石氏说:金星停驻狗星,主担任守卫之职的臣子发难作乱。狗二星在南斗魁前,取犬能吠守门户、警觉非常之义。
太白犯狗国二
《荆州占》曰:“太白顺行守狗国,出兵讨鲜卑,乌丸;逆守之,其国为乱。”
《荆州占》说:金星顺行停驻狗国,主中原出兵讨伐鲜卑、乌丸;若逆行停驻其上,则是那些部族之国自己作乱。狗国四星在建星东南,配属东北方的鲜卑、乌丸、沃沮诸部。
太白犯天田三
郗萌曰:“太白提天田。出入大水;一曰五谷霜死。”
郗萌说:金星逼近天田,主洪水泛滥进退无常;另一说是五谷遭霜冻而枯死。此天田九星在牛宿之南,主畿外之田,与甘氏中官角北的天田二星同名而异位。
太白犯哭泣四
《宋书天文志》曰:“晋孝武太元四年十一月,太白犯哭星,占曰:天子有哭泣事。九月癸未,皇后王氏崩。孝武大明三年十月,太白犯哭泣,后六宫多丧,公主薨,天子举哀;岁大旱,民饥。”
《宋书·天文志》说:晋孝武帝太元四年十一月,金星冒犯哭星,占辞说天子将有哭泣之事;到九月癸未日,皇后王氏去世。宋孝武帝大明三年十月,金星冒犯哭、泣二星,此后六宫接连办丧,公主亡故,天子亲自举哀;那一年又逢大旱,百姓饥困。哭二星、泣二星并在虚宿之南,主丧亡哀哭。
太白犯八魁五
《荆州占》曰:“太白守八魁,兵大起。”
《荆州占》说:金星停驻八魁,主大举兴兵。八魁九星在天苑之南,是捕捉禽兽的罗网机阱,主张设禁捕之事,故应在征伐。
太白犯鈇锧六
《荆州占》曰:“太白犯鈇锧五日以上,臣有谋主者。太白犯鈇锧,诛执法之官。”郗萌曰:“太白犯乘鈇锧,为鈇锧用;一曰将有忧。”

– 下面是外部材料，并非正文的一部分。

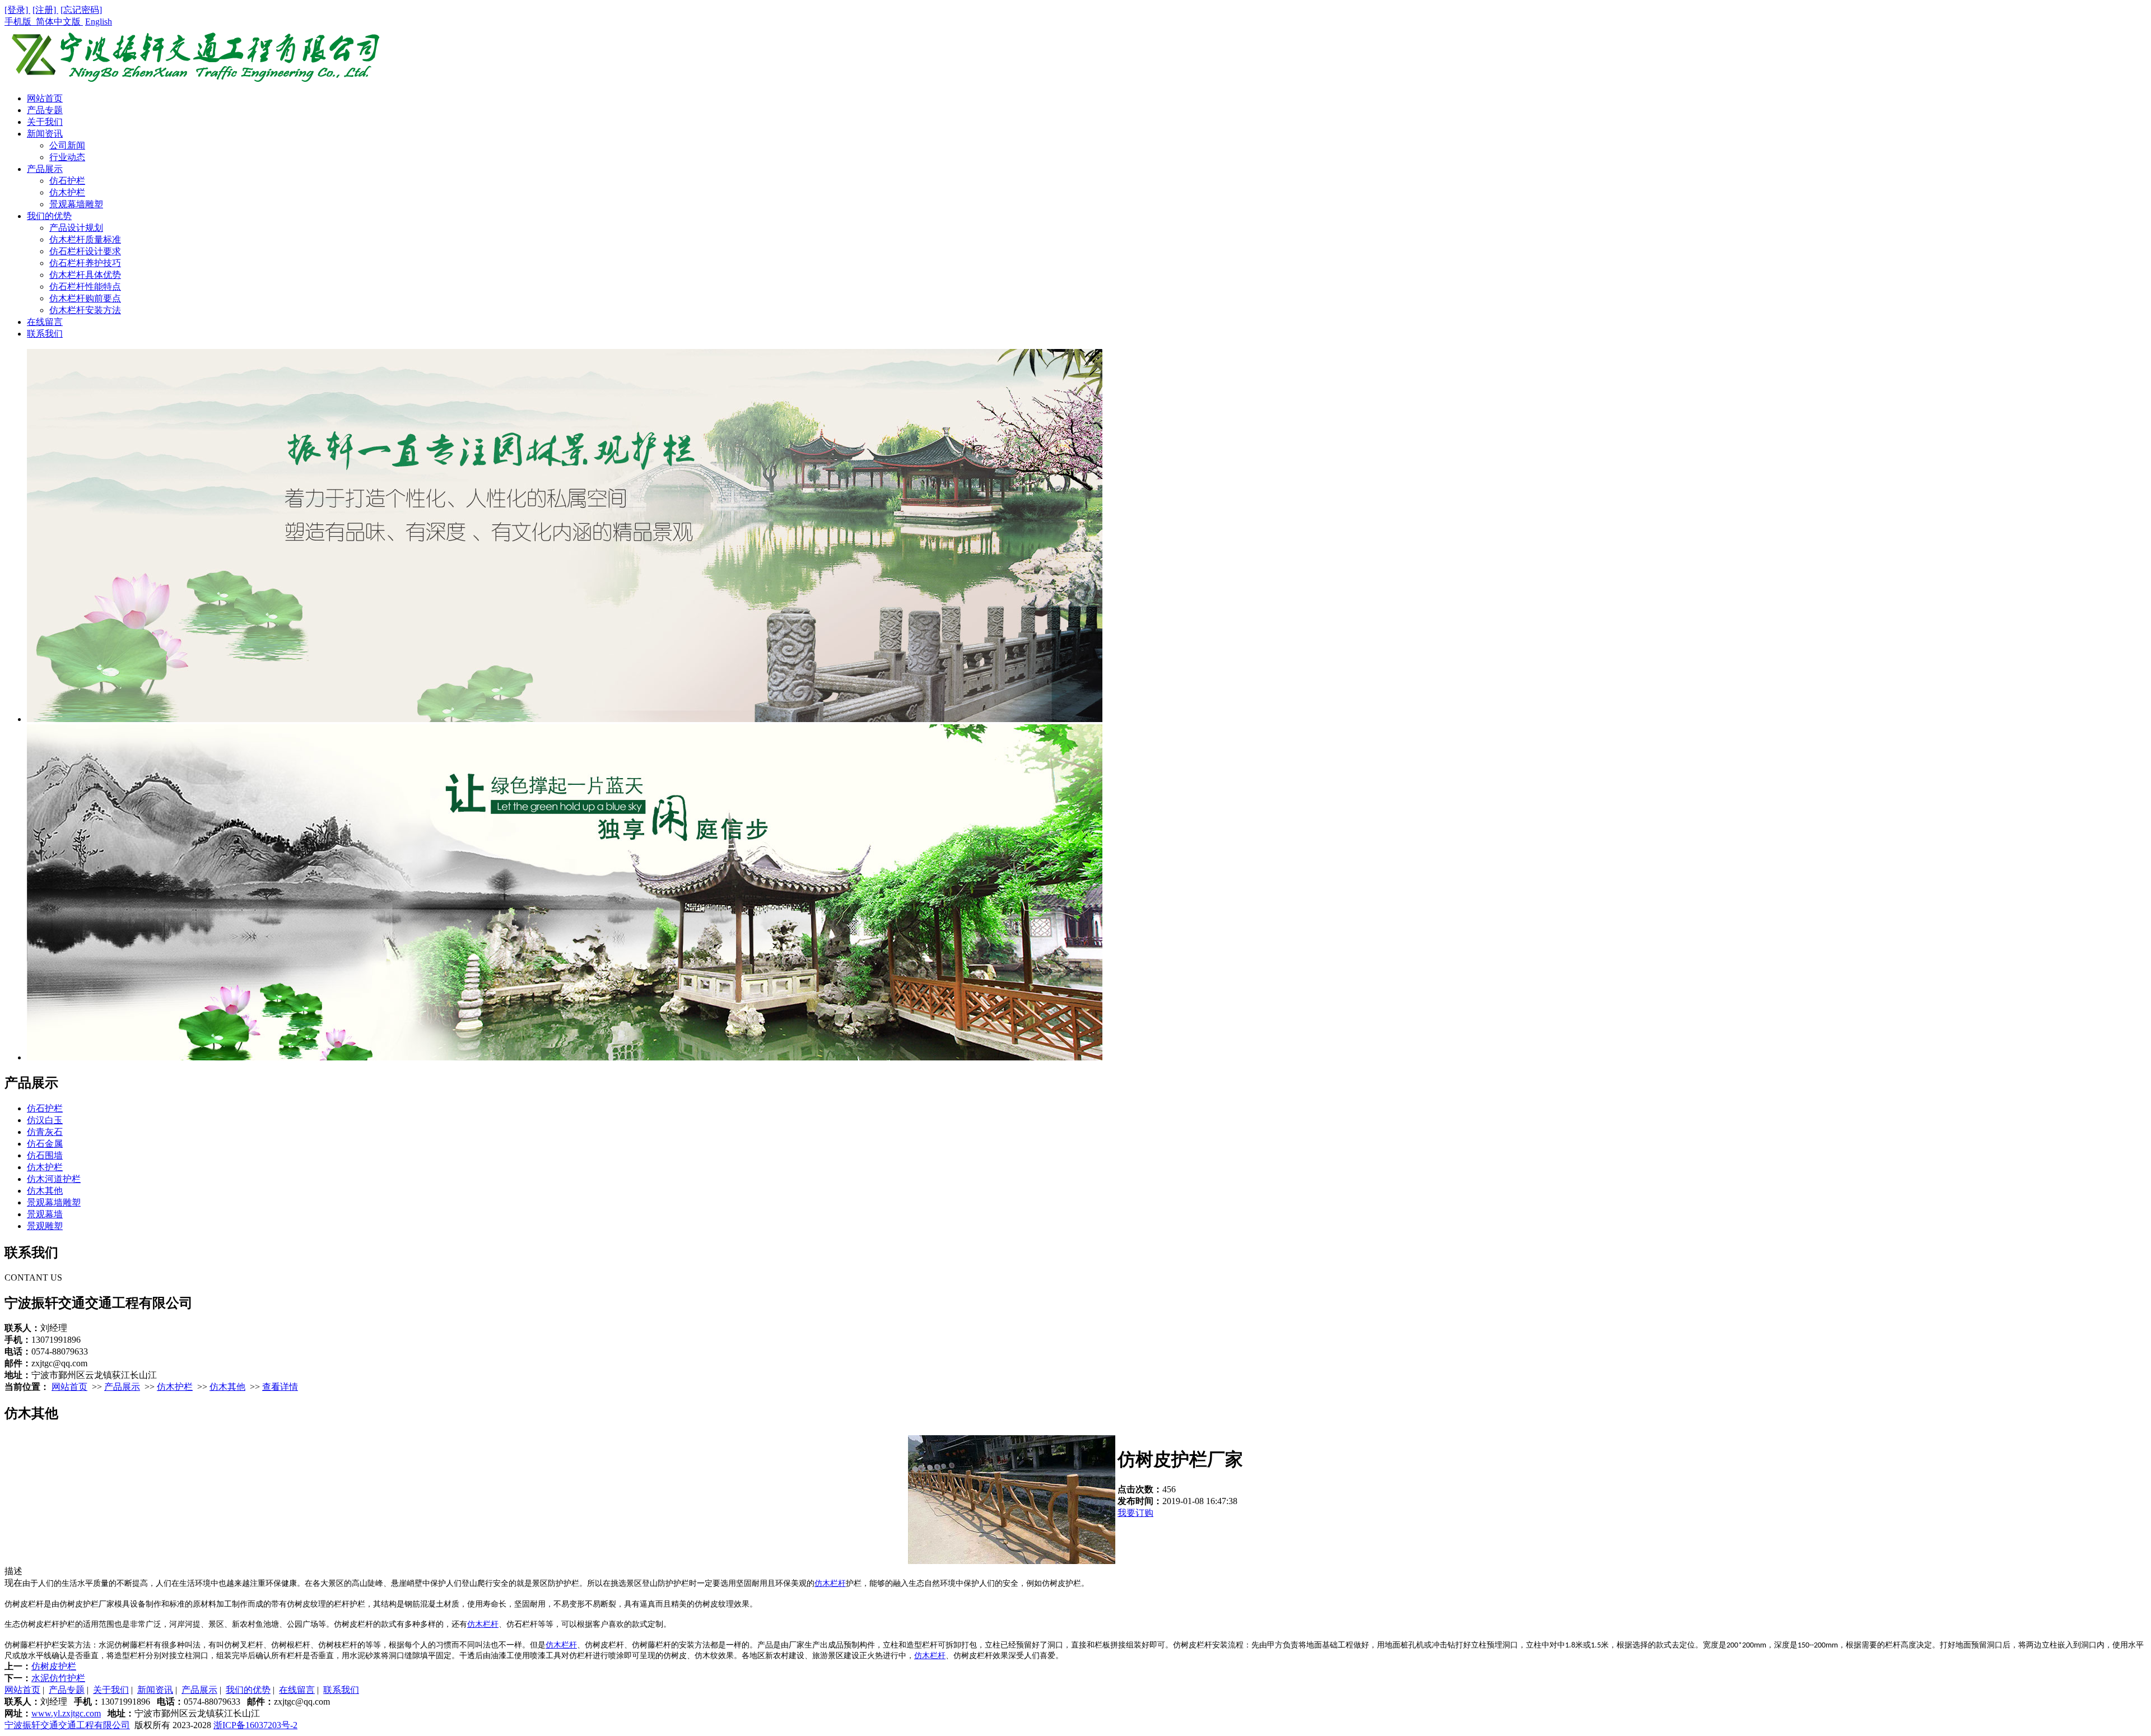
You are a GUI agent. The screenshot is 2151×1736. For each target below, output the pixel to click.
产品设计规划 (76, 227)
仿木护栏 (67, 192)
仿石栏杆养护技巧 (85, 263)
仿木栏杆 (830, 1583)
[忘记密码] (81, 10)
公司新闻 (67, 145)
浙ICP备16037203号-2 (255, 1725)
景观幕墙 (45, 1214)
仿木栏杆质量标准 (85, 239)
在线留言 (45, 322)
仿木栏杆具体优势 (85, 275)
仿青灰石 (45, 1132)
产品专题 (45, 110)
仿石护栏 (67, 180)
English (98, 21)
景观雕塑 (45, 1226)
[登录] (17, 10)
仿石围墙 (45, 1155)
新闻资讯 (45, 133)
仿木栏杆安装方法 (85, 310)
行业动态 (67, 157)
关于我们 (45, 122)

《荆州占》说:金星冒犯鈇锧超过五天,主臣下有图谋君主的。金星冒犯鈇锧,主执法之官被诛。郗萌说:金星冒犯并凌乘鈇锧,主腰斩之刑屡屡施用;另一说是将帅有忧。鈇锧五星在坟墓之北,鈇是斧刃,锧是砧板,都是行刑之具。
太白犯刍藁七
《黄帝》曰:“太白入刍藁中,主宝出;忧臣在内。”
《黄帝》说:金星进入刍藁之中,主君主的宝货流散在外;忧患则出在朝内的臣子身上。刍藁六星在天苑之西,是喂养牲畜的青草与干秸。